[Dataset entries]

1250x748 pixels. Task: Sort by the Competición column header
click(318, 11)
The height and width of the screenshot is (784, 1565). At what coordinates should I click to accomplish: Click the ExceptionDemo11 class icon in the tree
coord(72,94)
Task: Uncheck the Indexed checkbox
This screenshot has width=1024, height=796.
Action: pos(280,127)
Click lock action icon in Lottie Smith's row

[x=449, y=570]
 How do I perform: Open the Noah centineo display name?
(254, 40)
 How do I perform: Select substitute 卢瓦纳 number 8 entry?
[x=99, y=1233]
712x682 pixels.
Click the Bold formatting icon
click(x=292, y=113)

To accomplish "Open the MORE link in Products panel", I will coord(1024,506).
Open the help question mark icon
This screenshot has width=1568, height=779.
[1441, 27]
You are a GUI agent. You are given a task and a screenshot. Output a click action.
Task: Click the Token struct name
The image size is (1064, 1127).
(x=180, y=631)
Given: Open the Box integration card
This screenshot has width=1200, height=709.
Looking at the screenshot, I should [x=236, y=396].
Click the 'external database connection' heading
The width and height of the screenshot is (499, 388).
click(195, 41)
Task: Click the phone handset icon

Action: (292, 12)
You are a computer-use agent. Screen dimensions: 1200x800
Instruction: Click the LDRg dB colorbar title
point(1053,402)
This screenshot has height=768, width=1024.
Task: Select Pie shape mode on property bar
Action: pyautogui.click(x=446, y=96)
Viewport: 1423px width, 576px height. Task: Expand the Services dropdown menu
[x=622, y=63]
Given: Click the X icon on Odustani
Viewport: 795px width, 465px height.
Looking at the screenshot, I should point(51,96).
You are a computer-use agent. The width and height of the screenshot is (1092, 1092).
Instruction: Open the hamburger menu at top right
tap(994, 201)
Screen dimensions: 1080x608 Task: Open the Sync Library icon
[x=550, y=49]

_What is needed_
All lines of the records containing "agent" should be shown.

_Exercise result_
You are a GUI agent. You are given a task and a screenshot. Output a click action.
You are a computer-use agent. Screen dimensions: 1200x800
You are a computer-use agent. The width and height of the screenshot is (1092, 1092).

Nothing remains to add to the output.